[Dataset excerpt]
····················
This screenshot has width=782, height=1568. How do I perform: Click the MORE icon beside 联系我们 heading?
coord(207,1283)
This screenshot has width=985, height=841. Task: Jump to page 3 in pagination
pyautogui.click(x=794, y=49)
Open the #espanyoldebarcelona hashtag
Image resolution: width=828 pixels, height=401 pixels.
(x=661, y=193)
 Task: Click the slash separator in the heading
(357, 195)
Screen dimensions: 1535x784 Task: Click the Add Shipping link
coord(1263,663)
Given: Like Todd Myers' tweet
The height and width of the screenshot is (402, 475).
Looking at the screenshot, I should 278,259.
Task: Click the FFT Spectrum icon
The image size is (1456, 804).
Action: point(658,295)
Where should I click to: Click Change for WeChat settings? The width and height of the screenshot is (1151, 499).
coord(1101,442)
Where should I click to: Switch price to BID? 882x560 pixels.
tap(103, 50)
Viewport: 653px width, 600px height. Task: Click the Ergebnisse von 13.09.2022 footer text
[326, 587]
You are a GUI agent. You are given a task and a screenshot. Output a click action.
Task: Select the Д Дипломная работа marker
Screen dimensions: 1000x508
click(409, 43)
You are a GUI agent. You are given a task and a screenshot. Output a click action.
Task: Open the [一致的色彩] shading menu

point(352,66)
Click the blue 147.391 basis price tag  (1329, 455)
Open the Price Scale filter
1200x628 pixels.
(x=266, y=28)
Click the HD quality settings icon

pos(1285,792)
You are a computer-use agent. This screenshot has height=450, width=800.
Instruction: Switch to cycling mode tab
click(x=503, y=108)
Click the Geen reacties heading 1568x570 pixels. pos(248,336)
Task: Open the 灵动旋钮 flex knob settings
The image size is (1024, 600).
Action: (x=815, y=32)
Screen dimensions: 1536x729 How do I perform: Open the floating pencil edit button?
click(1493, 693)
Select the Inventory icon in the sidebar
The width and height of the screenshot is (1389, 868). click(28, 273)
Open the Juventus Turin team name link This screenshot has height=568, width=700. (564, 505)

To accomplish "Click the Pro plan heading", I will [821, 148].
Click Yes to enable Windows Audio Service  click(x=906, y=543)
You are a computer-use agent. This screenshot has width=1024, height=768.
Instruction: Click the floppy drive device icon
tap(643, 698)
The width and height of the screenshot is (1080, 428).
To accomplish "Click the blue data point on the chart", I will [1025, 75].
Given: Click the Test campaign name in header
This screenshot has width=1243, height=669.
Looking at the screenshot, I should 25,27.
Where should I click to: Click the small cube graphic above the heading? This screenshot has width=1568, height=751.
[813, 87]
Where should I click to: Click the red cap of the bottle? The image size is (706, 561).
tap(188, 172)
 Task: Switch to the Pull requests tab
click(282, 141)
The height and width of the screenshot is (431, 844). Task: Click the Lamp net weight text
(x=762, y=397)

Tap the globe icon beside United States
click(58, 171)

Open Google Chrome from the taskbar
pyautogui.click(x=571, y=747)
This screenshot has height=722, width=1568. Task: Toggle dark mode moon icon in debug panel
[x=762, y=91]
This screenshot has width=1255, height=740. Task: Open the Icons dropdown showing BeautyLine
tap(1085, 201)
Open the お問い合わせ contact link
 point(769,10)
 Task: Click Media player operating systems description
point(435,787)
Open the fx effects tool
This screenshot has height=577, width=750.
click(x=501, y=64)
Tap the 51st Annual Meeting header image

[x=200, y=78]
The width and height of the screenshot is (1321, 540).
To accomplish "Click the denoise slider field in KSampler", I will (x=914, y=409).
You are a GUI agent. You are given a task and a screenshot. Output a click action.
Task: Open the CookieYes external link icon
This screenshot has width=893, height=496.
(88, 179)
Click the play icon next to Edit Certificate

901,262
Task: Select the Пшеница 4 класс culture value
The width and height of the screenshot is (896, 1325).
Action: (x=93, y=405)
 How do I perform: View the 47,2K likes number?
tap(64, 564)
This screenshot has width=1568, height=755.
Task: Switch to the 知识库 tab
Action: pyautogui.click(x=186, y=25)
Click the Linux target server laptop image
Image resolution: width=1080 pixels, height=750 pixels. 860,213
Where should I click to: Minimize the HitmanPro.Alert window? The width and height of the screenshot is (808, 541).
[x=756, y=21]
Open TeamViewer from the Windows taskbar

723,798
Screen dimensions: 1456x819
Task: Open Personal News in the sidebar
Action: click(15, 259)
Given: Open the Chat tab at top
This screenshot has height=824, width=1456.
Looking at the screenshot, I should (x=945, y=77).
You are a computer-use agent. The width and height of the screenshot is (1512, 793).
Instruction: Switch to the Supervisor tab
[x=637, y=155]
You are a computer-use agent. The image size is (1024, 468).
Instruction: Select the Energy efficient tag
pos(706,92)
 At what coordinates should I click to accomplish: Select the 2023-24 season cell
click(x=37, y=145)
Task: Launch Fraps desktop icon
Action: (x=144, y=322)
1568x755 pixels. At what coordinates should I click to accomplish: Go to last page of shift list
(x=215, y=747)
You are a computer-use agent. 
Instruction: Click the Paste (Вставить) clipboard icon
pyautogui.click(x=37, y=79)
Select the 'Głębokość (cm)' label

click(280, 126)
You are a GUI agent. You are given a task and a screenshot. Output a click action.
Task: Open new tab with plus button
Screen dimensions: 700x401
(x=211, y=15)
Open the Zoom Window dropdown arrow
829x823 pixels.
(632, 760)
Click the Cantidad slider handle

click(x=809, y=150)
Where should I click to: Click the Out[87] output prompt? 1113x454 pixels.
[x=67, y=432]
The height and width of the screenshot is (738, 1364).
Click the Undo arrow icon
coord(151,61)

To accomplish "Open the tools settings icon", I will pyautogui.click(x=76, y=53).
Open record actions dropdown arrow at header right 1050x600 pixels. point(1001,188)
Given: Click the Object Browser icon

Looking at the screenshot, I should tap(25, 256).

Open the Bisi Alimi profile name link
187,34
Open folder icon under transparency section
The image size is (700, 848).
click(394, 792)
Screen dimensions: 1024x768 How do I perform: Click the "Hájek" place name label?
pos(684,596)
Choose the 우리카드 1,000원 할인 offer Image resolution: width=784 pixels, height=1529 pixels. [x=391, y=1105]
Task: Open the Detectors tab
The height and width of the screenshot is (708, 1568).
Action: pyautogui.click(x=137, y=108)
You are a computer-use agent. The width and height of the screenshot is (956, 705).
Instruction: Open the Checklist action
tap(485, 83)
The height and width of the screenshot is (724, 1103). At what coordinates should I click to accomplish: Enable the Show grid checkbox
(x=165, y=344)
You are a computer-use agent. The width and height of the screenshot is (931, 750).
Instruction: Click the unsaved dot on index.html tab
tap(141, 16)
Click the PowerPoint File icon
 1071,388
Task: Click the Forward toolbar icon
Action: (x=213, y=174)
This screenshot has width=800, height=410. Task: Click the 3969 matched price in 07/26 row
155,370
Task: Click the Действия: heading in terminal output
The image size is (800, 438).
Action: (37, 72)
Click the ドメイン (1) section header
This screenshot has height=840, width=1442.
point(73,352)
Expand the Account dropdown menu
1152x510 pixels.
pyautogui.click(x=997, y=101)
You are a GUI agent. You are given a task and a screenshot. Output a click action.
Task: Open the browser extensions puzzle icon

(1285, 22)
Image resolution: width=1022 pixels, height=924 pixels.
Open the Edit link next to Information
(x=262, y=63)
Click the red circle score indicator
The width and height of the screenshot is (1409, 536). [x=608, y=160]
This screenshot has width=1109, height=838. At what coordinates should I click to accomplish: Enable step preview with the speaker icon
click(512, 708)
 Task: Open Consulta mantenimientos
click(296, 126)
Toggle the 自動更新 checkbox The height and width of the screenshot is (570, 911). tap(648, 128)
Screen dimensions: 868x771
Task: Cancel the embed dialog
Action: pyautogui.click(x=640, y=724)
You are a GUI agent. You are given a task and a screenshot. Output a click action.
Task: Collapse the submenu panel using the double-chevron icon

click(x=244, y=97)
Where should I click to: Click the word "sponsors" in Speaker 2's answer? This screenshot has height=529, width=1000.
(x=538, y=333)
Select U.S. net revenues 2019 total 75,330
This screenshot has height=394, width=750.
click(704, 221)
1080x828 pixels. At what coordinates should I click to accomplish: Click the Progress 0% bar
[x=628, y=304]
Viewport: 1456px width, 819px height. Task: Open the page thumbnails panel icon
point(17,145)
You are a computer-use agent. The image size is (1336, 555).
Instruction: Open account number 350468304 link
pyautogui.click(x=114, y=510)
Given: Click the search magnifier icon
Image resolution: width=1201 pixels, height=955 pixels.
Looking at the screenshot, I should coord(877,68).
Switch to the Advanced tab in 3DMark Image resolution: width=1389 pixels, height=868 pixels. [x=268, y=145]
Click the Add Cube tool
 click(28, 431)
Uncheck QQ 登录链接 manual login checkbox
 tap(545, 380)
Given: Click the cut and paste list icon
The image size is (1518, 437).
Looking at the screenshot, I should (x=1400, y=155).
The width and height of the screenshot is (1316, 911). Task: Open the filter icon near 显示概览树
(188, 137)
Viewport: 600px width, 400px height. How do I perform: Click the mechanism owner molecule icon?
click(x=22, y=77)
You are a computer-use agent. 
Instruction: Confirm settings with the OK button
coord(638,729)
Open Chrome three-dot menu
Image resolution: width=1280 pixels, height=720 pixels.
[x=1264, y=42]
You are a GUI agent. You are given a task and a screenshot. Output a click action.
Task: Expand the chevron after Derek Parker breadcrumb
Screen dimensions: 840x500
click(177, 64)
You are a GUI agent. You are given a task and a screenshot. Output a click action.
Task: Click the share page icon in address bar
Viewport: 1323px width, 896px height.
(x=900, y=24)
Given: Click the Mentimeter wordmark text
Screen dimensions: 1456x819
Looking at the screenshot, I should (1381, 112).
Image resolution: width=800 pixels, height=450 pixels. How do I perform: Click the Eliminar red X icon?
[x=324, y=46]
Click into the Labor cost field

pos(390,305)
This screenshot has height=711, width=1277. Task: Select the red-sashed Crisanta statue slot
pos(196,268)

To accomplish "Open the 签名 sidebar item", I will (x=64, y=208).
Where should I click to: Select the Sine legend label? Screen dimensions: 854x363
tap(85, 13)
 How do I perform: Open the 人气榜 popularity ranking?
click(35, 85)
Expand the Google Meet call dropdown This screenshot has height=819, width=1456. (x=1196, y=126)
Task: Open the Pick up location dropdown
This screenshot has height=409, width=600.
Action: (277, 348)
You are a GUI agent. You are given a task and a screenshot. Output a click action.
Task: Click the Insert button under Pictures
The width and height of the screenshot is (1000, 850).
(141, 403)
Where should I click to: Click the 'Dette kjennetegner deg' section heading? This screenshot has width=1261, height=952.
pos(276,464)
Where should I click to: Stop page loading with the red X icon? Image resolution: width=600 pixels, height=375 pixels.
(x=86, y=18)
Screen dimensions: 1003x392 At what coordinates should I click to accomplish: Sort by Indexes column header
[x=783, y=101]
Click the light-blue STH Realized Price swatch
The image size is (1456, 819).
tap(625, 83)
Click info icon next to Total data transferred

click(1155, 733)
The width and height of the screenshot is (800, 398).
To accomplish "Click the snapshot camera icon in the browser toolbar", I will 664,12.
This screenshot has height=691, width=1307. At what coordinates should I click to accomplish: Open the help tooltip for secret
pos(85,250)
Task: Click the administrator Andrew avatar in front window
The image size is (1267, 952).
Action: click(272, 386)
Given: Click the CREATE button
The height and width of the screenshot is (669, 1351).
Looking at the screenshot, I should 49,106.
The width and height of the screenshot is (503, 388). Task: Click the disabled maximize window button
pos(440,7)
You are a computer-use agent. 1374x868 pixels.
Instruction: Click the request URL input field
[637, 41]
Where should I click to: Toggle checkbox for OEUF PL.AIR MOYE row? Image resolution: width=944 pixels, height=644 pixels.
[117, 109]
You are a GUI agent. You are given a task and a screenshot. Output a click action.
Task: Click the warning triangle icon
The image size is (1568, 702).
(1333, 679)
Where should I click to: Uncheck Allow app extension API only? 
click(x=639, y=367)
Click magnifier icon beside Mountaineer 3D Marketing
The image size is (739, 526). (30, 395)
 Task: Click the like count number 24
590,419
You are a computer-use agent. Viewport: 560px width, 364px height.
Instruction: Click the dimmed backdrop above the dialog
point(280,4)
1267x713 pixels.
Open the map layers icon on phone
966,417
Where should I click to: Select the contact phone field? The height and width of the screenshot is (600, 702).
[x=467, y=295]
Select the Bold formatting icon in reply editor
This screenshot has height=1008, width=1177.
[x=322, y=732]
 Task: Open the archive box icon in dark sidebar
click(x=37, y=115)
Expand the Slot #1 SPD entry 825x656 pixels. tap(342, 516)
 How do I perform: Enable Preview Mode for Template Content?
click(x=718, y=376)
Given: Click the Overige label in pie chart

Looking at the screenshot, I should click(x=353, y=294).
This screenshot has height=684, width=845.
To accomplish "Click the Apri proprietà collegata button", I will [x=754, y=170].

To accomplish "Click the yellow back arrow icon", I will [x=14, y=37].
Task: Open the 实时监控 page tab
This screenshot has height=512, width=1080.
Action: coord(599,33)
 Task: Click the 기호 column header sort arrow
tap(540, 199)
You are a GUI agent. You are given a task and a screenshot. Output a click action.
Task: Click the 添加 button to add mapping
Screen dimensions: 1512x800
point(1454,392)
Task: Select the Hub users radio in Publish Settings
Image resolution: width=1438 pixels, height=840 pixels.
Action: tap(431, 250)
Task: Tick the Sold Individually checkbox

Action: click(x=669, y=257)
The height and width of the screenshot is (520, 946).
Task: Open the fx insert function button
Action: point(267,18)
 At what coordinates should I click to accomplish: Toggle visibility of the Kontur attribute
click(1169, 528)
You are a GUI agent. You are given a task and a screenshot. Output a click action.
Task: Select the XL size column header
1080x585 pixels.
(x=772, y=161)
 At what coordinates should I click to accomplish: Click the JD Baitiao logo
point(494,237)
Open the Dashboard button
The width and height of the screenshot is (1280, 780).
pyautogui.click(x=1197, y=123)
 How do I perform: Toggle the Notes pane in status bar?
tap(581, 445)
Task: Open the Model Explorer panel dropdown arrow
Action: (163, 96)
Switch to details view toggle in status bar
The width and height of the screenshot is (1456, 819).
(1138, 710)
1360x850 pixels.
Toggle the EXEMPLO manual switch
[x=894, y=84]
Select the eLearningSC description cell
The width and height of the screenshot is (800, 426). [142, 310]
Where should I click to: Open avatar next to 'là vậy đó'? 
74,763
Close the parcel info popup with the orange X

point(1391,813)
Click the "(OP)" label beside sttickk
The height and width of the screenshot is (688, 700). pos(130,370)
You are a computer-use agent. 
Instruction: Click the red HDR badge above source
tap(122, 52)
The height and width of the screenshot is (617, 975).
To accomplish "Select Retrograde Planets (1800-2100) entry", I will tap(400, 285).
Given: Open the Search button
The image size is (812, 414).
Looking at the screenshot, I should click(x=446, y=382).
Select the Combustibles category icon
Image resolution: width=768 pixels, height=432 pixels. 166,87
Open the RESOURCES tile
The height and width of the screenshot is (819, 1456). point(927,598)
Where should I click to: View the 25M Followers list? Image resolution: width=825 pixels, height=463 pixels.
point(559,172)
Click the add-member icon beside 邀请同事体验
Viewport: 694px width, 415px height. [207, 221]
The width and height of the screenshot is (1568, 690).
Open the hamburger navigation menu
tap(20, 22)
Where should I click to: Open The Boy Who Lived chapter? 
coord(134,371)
····················
Exercise brief =
Reproduce everything from the line containing "Where should I click to: Click Change" down to the line containing "Open the Juventus", substituting "Screen size" for "Screen dimensions" and changing nothing else.

Answer to this problem =
Where should I click to: Click Change for WeChat settings? The width and height of the screenshot is (1151, 499).
coord(1101,442)
Where should I click to: Switch price to BID? 882x560 pixels.
tap(103, 50)
Viewport: 653px width, 600px height. Task: Click the Ergebnisse von 13.09.2022 footer text
[326, 587]
You are a GUI agent. You are given a task and a screenshot. Output a click action.
Task: Select the Д Дипломная работа marker
Screen size: 1000x508
click(409, 43)
You are a GUI agent. You are given a task and a screenshot. Output a click action.
Task: Open the [一致的色彩] shading menu

point(352,66)
Click the blue 147.391 basis price tag  (1329, 455)
Open the Price Scale filter
1200x628 pixels.
(x=266, y=28)
Click the HD quality settings icon

pos(1285,792)
You are a computer-use agent. This screenshot has height=450, width=800.
Instruction: Switch to cycling mode tab
click(x=503, y=108)
Click the Geen reacties heading 1568x570 pixels. pos(248,336)
Task: Open the 灵动旋钮 flex knob settings
The image size is (1024, 600).
Action: (x=815, y=32)
Screen size: 1536x729 How do I perform: Open the floating pencil edit button?
click(1493, 693)
Select the Inventory icon in the sidebar
The width and height of the screenshot is (1389, 868). click(28, 273)
Open the Juventus Turin team name link This screenshot has height=568, width=700. (564, 505)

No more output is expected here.